Collected data entries:
╔══

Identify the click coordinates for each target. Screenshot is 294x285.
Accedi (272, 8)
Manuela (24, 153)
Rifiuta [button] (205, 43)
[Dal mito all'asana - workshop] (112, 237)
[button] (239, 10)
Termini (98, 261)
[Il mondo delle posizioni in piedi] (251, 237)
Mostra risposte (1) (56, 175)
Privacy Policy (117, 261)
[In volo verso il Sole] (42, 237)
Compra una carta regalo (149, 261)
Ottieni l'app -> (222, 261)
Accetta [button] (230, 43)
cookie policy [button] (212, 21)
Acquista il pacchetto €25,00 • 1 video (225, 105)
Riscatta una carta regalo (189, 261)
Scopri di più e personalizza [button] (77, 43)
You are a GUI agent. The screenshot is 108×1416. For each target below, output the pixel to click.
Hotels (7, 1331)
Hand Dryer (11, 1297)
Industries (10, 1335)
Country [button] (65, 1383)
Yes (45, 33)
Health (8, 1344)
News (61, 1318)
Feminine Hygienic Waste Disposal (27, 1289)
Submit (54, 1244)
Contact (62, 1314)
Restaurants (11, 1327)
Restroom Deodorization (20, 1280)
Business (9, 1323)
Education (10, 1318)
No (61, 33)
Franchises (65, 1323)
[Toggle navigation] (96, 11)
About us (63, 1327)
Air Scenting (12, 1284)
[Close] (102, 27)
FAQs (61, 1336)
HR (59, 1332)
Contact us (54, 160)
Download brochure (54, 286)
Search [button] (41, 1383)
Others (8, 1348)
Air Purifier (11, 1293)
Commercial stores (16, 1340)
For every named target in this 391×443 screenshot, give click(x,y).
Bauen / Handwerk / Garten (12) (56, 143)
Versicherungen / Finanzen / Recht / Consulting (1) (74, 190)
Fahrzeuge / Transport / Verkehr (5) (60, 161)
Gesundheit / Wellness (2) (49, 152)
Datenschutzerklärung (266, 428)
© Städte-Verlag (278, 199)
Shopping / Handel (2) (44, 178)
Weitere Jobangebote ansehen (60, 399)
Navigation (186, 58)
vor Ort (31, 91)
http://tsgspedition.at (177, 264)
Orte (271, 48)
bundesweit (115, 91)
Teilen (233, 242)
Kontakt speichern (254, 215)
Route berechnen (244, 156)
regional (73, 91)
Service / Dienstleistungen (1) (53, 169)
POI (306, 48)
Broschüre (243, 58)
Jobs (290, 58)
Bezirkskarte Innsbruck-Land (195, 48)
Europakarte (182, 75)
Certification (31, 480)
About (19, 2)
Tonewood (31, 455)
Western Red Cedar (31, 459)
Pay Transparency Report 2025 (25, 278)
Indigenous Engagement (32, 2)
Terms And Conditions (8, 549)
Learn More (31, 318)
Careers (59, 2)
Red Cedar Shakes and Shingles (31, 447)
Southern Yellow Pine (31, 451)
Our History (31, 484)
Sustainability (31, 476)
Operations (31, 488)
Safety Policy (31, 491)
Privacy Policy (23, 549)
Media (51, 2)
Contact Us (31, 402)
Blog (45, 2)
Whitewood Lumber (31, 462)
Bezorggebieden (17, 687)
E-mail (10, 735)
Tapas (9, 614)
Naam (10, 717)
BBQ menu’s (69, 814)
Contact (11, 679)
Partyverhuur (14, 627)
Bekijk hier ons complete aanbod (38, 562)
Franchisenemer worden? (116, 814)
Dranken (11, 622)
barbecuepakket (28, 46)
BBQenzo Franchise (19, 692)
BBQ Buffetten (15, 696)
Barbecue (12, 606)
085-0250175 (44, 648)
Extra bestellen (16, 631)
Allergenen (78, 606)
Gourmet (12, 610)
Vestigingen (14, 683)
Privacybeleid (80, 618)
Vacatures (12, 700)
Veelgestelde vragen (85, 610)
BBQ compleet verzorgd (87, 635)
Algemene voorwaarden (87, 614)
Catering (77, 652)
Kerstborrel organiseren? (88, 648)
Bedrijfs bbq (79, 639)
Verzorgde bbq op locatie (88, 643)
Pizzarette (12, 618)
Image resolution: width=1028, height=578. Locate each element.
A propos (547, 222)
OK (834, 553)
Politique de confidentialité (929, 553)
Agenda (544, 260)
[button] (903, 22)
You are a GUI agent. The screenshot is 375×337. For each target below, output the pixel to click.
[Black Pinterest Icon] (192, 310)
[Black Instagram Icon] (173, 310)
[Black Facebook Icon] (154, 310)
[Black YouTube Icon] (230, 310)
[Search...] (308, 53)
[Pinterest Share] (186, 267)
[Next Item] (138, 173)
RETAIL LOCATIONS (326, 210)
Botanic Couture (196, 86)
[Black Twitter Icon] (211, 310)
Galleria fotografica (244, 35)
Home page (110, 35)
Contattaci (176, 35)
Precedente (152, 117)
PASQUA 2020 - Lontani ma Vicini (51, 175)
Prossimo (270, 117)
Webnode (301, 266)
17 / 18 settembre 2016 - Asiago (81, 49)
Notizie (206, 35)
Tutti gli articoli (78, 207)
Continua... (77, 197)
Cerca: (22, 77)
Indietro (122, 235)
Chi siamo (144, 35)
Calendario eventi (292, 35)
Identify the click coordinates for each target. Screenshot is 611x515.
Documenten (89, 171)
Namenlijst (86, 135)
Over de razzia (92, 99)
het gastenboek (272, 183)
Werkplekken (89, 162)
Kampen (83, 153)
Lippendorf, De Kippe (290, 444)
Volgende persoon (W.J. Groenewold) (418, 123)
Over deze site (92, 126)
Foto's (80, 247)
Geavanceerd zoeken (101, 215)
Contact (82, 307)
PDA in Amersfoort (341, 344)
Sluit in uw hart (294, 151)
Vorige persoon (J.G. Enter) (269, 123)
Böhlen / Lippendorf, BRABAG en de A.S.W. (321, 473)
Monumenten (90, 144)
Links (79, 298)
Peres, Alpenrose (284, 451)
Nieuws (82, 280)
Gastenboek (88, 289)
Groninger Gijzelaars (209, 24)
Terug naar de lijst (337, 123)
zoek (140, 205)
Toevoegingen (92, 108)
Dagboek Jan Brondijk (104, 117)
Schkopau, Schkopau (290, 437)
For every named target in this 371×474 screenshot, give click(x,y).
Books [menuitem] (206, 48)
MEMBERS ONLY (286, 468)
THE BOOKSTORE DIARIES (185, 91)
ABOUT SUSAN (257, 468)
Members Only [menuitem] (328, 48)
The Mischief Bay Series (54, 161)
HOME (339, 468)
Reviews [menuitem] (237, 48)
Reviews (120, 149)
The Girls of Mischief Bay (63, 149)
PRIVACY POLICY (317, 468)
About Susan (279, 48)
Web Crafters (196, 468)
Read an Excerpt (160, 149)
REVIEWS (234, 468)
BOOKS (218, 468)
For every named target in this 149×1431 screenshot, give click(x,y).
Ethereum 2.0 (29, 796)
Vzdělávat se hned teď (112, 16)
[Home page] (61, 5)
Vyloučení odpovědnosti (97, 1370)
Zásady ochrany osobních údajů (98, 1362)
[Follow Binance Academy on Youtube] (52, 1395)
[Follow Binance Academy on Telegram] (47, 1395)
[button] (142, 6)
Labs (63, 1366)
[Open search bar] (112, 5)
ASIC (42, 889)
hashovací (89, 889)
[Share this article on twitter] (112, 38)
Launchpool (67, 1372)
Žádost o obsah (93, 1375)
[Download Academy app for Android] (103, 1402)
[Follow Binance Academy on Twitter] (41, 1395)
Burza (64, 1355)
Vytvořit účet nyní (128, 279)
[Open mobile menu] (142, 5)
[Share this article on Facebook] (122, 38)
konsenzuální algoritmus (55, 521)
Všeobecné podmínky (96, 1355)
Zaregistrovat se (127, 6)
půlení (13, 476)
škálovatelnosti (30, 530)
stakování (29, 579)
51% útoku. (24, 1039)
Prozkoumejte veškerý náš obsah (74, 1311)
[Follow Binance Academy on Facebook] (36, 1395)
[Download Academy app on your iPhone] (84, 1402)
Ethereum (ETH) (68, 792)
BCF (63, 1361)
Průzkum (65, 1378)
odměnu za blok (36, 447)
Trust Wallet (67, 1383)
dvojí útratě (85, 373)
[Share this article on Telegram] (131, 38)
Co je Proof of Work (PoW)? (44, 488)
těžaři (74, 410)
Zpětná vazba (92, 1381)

╚══

Instruction:
Copy the items above verbatim, starting at the line that contains "hashovací (89, 889)" and ending after the line that contains "[Follow Binance Academy on Facebook]".

Expected output:
hashovací (89, 889)
[Share this article on twitter] (112, 38)
Launchpool (67, 1372)
Žádost o obsah (93, 1375)
[Download Academy app for Android] (103, 1402)
[Follow Binance Academy on Twitter] (41, 1395)
Burza (64, 1355)
Vytvořit účet nyní (128, 279)
[Open mobile menu] (142, 5)
[Share this article on Facebook] (122, 38)
konsenzuální algoritmus (55, 521)
Všeobecné podmínky (96, 1355)
Zaregistrovat se (127, 6)
půlení (13, 476)
škálovatelnosti (30, 530)
stakování (29, 579)
51% útoku. (24, 1039)
Prozkoumejte veškerý náš obsah (74, 1311)
[Follow Binance Academy on Facebook] (36, 1395)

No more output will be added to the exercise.